Carry on the notebook about fixed orthogonal rotations and PCA warm starts from the point where it stops.

-- Passage start --

Fixed orthogonal & PCA warm starts

02 — Fixed orthogonal & PCA warm starts¶

Notebook 01 made the rotation trainable. But often the best rotation is one you do not train. The eigenvectors of the data covariance — the PCA frame — decorrelate the data in a single shot (notebook 00), so a sensible flow can freeze that frame and spend its parameters on the marginals instead. And when you do want a trainable rotation, you rarely want to start from scratch: initialising it at the PCA frame is a warm start that begins where the data already points.

This notebook covers both, with gauss_flows:

gf.FixedRotation.from_data — the decorrelating PCA rotation, held non-trainable so the optimiser cannot nudge it off the orthogonal manifold.
Why freezing matters — an unconstrained matrix trained by Adam drifts off $O(d)$ , silently corrupting the flow’s log-det accounting.
Warm-starting a trainable gf.HouseholderRotation at a target $Q$ via a closed-form Householder decomposition — reproducing the PCA frame exactly at initialisation, then fine-tuning from there.

What you will see

from_data builds a pure rotation (orthogonal, log-det 0) whose rows are the principal axes, and it decorrelates the data.
A free matrix trained on a decorrelation proxy leaves $O(d)$ — the failure FixedRotation’s NonTrainable wrapper exists to prevent.
A Householder stack initialised from the decomposition matches the PCA frame to machine precision and then trains away from it freely.

import warnings

warnings.filterwarnings("ignore")

import equinox as eqx
import jax
import jax.numpy as jnp
import jax.random as jr
import matplotlib.pyplot as plt
import numpy as np
import optax

import gauss_flows as gf
from _style import SCATTER_KW, style_ax

jax.config.update("jax_enable_x64", True)
rng = np.random.default_rng(0)

-- Passage end --
-- Material start --

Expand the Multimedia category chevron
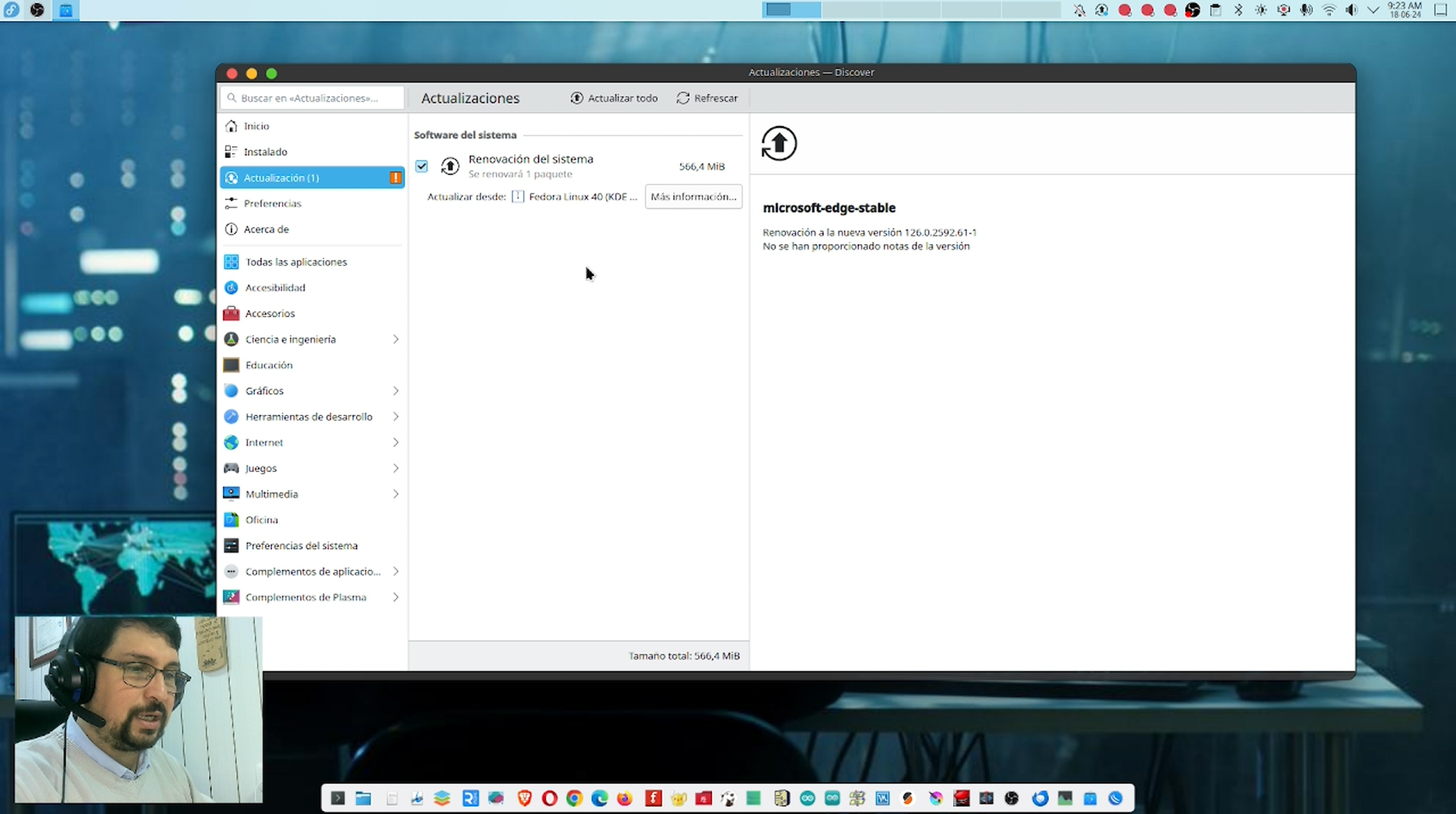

-- Material end --

# Written reply
1. The PCA frame as a fixed rotation¶

gf.FixedRotation.from_data(X) computes the eigenvectors of $\mathrm{Cov}(X)$ and stores the orthogonal matrix $Q$ whose rows are the principal axes, in descending-eigenvalue order. The map $y = Qx$ is the decorrelating PCA projection — a pure rotation, so $|\det Q| = 1$ and its log-det is exactly 0 (no whitening / rescale; that is left to the marginal step, cf. notebook 00 §2). We fit it to a correlated cloud and check it both rotates and decorrelates.

d = 3
n = 4000
M = jr.normal(jr.key(0), (d, d))
X = jr.normal(jr.key(1), (n, d)) @ M.T          # correlated, anisotropic

rot = gf.FixedRotation.from_data(X)
Q = np.asarray(rot.matrix)
Y = jax.vmap(rot.transform)(X)

x0 = jr.normal(jr.key(2), (d,))
z0, ld = rot.transform_and_log_det(x0)
xi, _ = rot.inverse_and_log_det(z0)
print(f"orthogonal? ||Q^T Q - I|| = {np.abs(Q.T @ Q - np.eye(d)).max():.1e}")
print(f"log_det = {float(ld):+.1e}   round-trip = {float(jnp.abs(x0 - xi).max()):.1e}")

cov_in = np.cov(np.asarray(X).T)
cov_out = np.cov(np.asarray(Y).T)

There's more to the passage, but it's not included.